**DIRECTIONS:**
Quote the rows from the line containing "Click the dark" down to the line containing "coord(272,389)", both lines included, word for word and without the pictures.

+++ SUPPLIED DATA +++

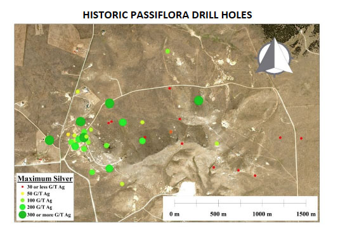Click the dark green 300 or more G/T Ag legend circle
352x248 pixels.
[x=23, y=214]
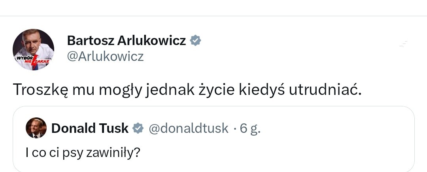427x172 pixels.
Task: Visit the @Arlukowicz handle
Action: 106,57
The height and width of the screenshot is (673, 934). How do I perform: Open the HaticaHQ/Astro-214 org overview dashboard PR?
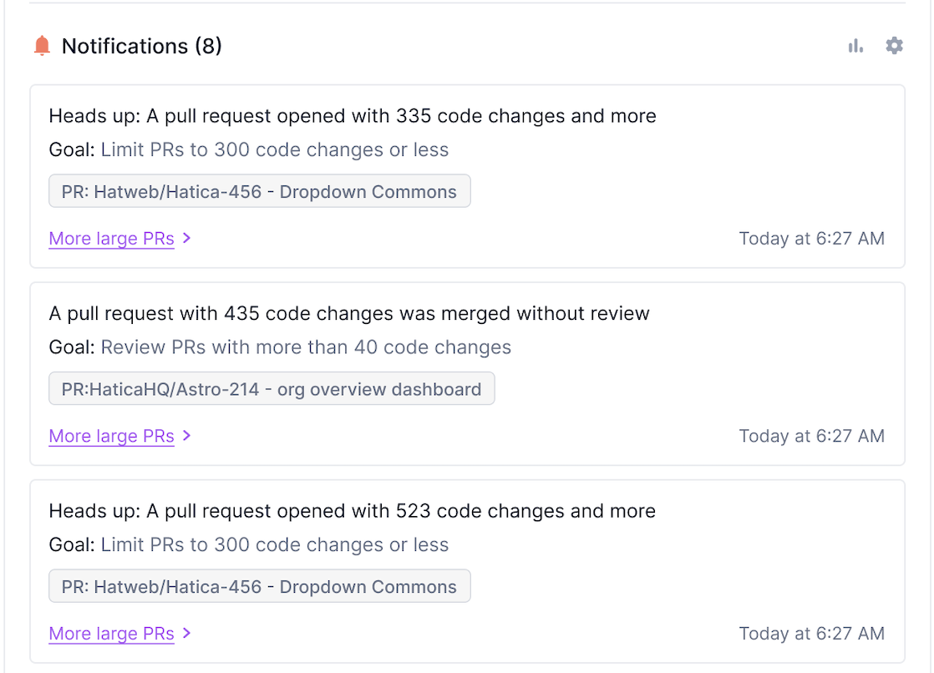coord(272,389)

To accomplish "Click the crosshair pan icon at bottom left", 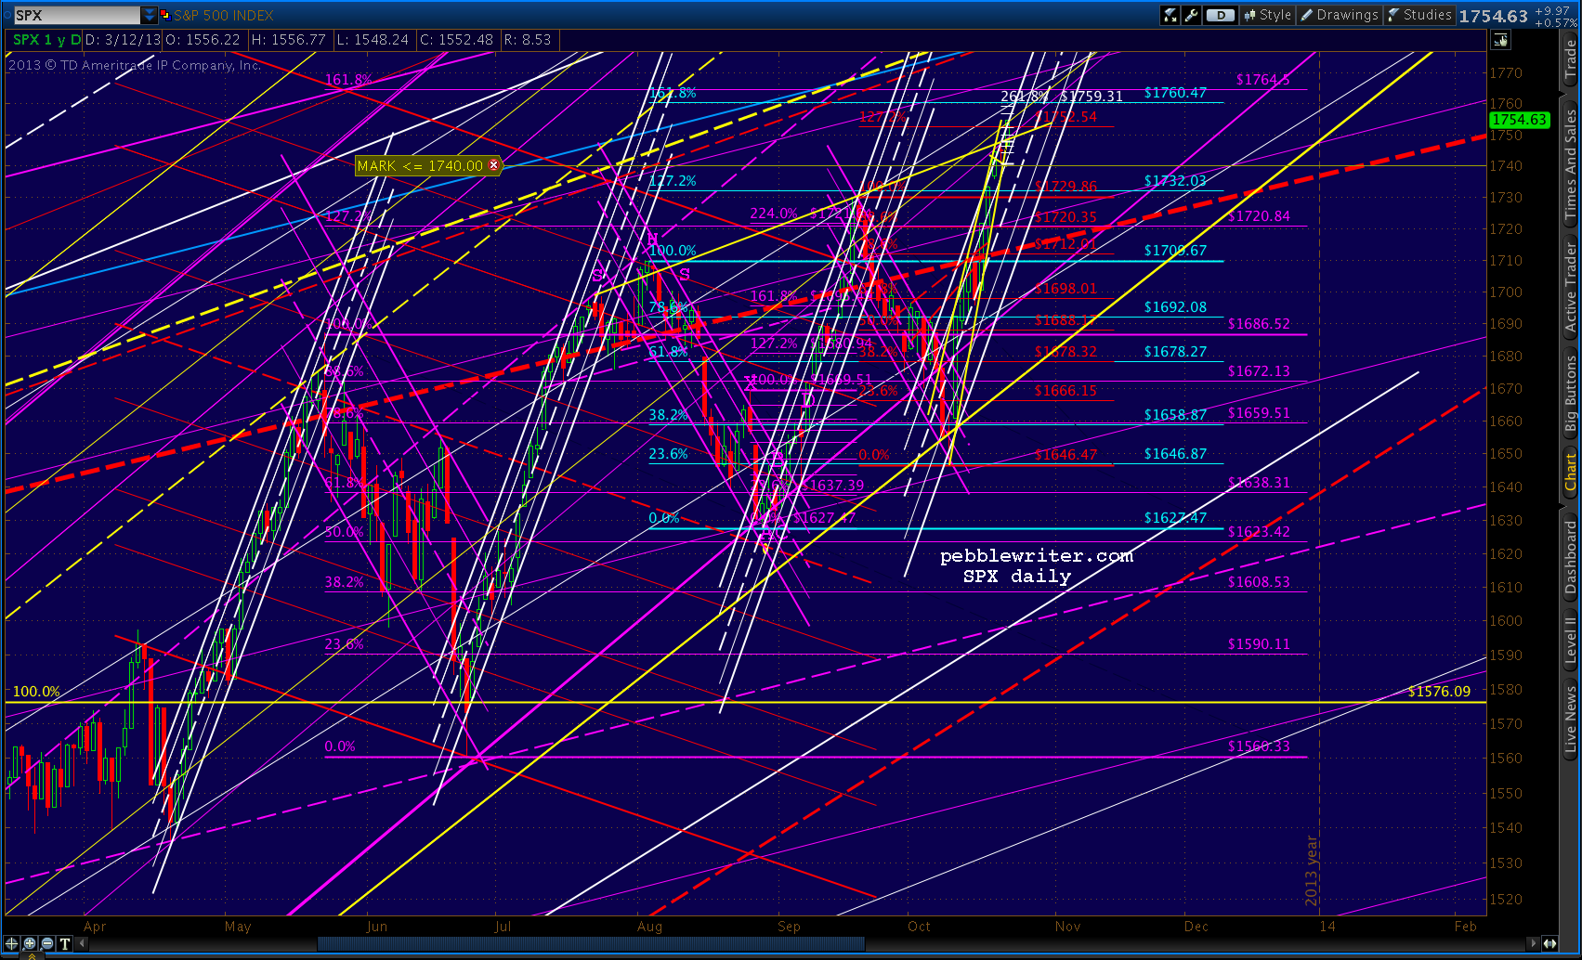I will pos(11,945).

+++
+++ SUPPLIED DATA +++

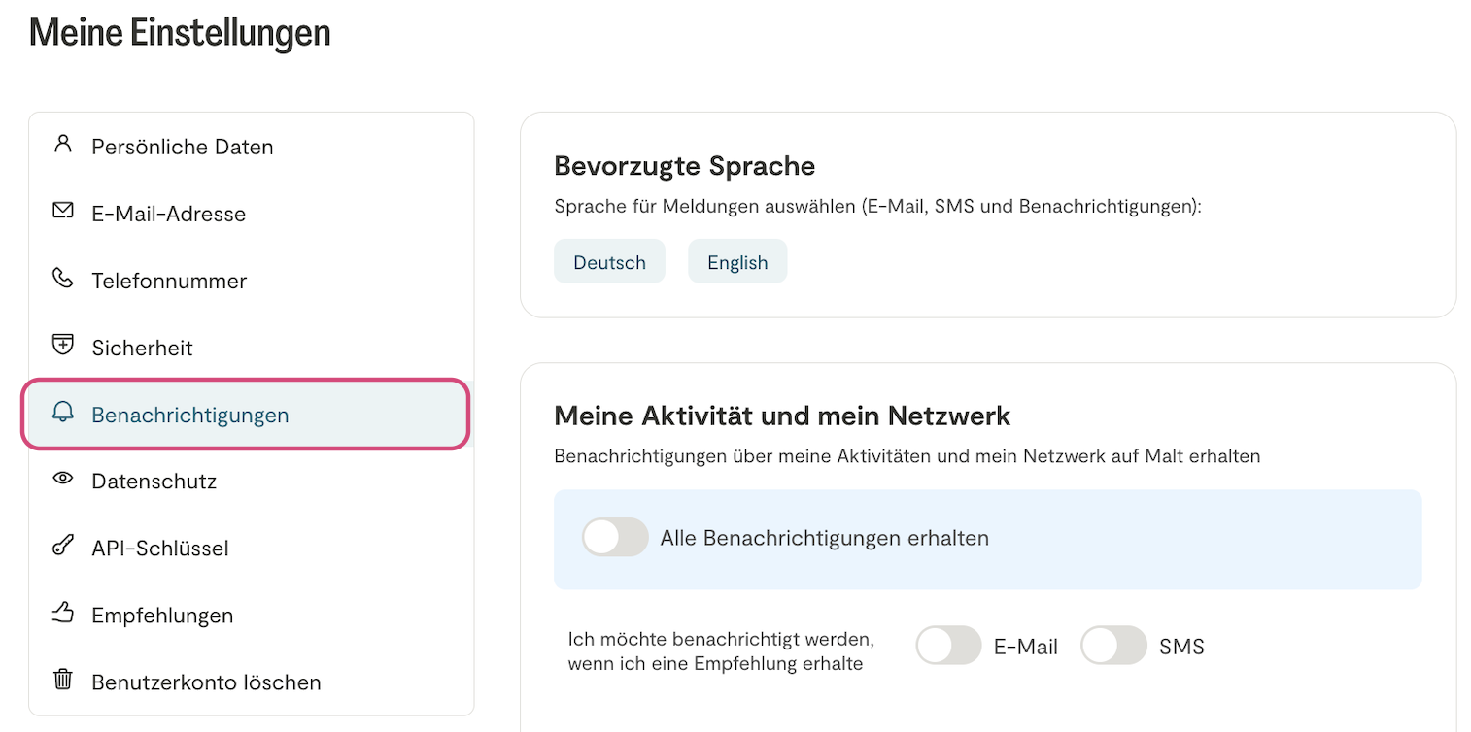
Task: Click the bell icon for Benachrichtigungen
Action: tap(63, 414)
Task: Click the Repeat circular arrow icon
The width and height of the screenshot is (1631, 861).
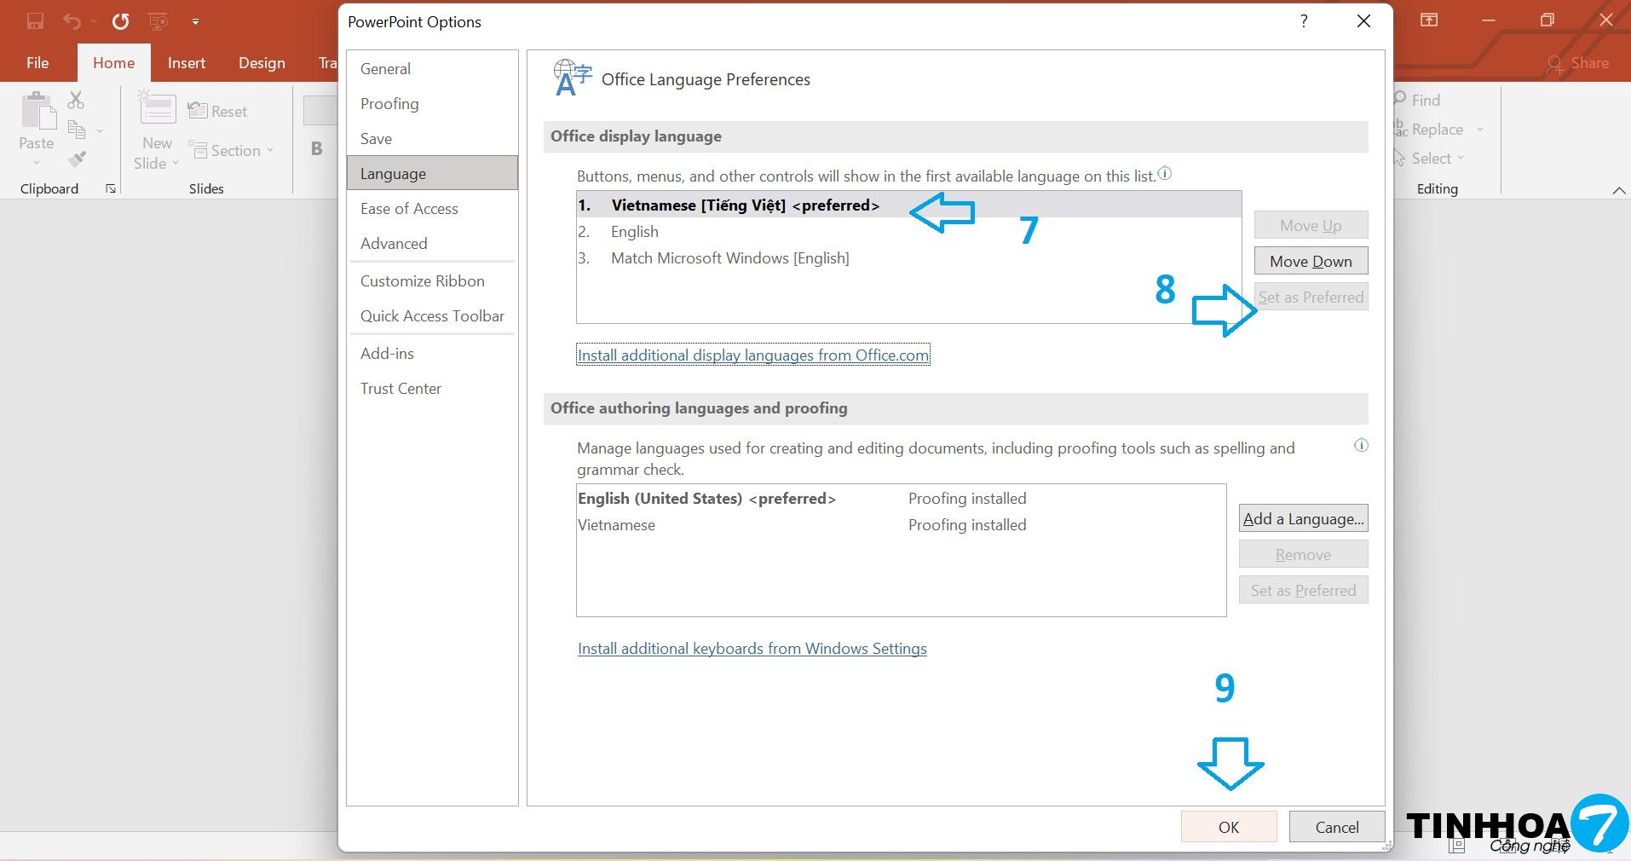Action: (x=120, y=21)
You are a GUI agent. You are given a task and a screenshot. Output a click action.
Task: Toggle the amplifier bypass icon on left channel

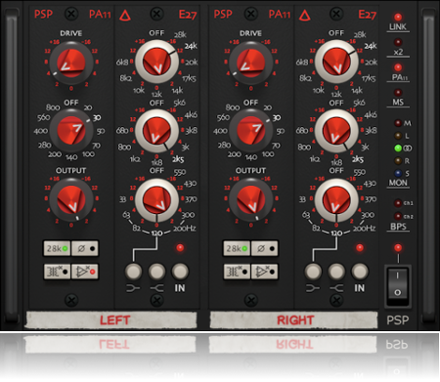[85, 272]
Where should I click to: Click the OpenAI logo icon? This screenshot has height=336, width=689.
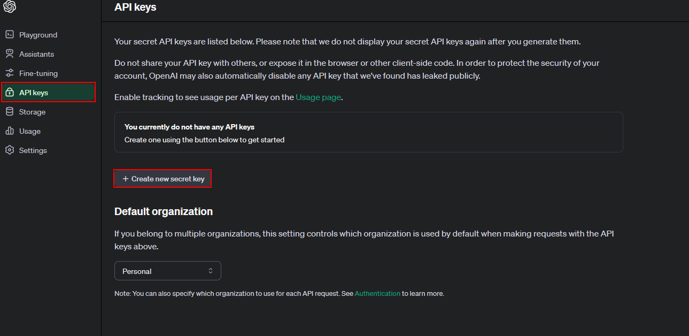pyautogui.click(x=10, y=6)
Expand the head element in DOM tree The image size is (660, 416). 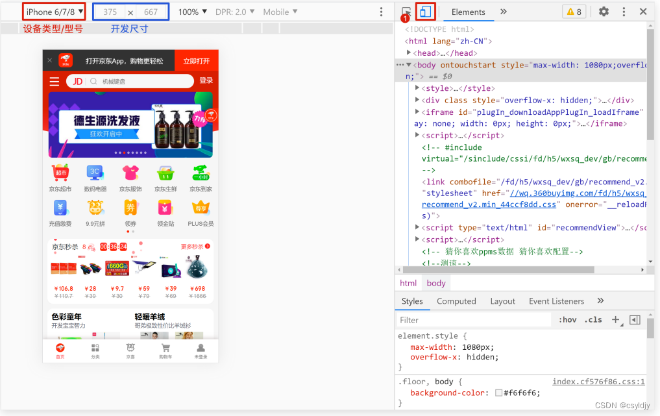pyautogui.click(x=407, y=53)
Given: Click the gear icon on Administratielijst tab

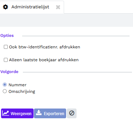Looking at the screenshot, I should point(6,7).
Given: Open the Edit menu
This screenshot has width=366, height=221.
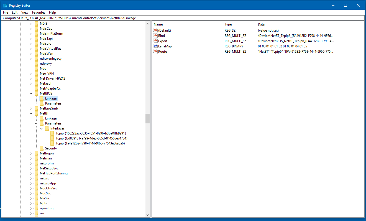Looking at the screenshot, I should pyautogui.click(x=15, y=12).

+++
+++ SUPPLIED DATA +++

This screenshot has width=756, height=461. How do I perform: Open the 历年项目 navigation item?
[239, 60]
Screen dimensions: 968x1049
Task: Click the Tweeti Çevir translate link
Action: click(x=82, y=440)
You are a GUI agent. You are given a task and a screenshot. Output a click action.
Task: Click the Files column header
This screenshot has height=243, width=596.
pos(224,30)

+++

**TASK SOLUTION:**
Click the dark green 300 or more G/T Ag legend circle
352x248 pixels.
[x=23, y=214]
427x172 pixels.
Task: Visit the @Arlukowicz handle
Action: 106,57
The height and width of the screenshot is (673, 934). How do I perform: Open the HaticaHQ/Astro-214 org overview dashboard PR?
coord(272,389)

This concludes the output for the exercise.